BANGKOK (BLOOMBERG) – Thailand’s economy improved in the third quarter after the government eased restrictions on movement and implemented a series of stimulus measures while getting the country’s Covid-19 outbreak largely under control.
Gross domestic product shrank 6.4 per cent from a year ago, the National Economic and Social Development Council said on Monday (Nov 16), recovering from the prior quarter’s 12.2 per cent contraction at the peak of the outbreak. The figure was better than the median estimate of 8.8 per cent contraction in a Bloomberg survey of 19 economists.
With tourism and trade hit hard by the outbreak, Prime Minister Prayuth Chan-Ocha has spent hundreds of billions of baht in cash handouts and stimulus measures from a 1.9 trillion baht (S$84.6 billion) economic package to support local demand. Meanwhile, a strengthening currency and political protests pose risks to the fragile recovery.
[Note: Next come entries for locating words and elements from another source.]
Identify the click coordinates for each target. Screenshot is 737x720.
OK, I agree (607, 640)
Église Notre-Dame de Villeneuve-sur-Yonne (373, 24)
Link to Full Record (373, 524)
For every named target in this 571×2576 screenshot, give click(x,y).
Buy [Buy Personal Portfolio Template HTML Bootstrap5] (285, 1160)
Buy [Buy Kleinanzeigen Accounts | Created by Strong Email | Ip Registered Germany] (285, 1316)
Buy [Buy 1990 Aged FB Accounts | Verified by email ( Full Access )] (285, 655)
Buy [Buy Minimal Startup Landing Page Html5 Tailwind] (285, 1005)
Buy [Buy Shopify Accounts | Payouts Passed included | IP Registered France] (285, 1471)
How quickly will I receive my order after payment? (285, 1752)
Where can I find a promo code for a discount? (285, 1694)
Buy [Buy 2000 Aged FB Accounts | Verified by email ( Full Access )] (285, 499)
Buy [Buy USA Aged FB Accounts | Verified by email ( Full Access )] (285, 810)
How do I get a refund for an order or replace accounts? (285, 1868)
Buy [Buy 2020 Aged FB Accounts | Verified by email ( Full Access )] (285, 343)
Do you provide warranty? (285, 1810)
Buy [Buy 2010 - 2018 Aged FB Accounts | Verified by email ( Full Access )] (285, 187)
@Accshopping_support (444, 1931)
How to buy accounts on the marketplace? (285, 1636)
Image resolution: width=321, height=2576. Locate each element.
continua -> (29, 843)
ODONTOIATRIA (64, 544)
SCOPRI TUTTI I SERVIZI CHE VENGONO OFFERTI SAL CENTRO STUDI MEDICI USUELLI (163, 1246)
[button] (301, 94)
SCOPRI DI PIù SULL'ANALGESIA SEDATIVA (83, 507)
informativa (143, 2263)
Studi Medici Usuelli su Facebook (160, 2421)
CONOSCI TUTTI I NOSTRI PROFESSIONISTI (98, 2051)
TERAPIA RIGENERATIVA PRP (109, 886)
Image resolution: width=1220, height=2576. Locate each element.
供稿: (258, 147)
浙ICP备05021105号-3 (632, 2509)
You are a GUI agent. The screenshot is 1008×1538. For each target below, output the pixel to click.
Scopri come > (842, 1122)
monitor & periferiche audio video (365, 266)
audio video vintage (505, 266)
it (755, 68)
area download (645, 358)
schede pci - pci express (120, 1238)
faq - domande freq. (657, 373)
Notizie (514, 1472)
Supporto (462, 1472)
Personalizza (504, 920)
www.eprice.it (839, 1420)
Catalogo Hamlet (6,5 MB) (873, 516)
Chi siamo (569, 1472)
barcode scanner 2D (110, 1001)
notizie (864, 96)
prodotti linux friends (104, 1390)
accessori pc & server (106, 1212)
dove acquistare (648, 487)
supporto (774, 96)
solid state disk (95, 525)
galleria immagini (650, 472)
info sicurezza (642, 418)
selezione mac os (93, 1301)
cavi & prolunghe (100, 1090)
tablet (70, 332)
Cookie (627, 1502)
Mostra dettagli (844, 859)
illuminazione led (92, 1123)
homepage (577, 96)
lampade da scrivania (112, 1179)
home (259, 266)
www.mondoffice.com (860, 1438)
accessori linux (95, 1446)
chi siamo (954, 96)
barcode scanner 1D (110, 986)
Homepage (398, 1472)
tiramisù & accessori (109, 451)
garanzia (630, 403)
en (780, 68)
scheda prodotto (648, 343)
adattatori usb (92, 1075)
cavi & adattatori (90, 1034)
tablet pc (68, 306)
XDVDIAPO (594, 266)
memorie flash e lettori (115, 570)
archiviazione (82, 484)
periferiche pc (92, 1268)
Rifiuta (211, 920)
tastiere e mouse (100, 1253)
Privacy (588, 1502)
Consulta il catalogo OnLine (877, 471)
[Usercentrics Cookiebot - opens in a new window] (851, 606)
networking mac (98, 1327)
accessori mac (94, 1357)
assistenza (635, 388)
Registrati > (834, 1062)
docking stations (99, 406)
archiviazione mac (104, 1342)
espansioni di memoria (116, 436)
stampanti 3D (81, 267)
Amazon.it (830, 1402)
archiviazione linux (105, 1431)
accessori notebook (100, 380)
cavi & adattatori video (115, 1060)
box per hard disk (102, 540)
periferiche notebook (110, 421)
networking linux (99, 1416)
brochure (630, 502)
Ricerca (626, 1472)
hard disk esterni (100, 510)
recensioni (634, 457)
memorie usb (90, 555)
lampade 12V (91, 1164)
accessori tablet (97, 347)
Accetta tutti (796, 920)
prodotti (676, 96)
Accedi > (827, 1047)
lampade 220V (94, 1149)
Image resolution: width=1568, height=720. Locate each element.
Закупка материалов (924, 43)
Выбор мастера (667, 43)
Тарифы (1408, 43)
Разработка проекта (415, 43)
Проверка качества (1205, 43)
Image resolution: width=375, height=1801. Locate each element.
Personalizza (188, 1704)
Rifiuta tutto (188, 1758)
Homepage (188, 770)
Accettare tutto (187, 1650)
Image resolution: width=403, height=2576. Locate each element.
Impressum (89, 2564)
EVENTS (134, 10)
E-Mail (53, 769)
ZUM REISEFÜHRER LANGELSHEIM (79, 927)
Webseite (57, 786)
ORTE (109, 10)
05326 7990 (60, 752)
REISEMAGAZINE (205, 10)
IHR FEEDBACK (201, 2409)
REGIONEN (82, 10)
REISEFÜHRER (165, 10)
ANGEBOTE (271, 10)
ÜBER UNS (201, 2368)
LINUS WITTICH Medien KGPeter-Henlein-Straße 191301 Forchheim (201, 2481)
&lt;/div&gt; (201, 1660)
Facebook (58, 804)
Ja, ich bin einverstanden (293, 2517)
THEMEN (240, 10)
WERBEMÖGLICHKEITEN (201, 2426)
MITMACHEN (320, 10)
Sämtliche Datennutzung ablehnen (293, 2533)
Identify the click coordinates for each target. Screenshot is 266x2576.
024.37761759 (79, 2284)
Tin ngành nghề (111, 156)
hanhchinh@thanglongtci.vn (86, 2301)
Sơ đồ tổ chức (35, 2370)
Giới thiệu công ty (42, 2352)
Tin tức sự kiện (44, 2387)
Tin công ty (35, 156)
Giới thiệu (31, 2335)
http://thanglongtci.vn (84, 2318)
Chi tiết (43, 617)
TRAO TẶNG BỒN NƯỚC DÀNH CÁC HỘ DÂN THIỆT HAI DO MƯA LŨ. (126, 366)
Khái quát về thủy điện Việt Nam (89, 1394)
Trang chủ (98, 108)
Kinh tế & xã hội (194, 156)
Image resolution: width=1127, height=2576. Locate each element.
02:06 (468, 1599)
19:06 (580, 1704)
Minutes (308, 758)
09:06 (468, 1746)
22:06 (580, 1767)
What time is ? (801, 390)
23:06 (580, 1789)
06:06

The government wants the central bank to temper a rally in the nation’s currency, which is threatening its efforts to boost exports as an offset to the slump in tourism revenue. The baht has surged in the past month as foreign inflows resumed into Thai stocks and bonds. Bank of Thailand Governor Sethaput Suthiwart-Narueput said last week that the country’s high foreign reserves and low foreign debt will help it weather the crisis, which will take time and targeted remedies to resolve.
Around 3 million workers have been affected by the pandemic, with 700,000-800,000 people rendered jobless.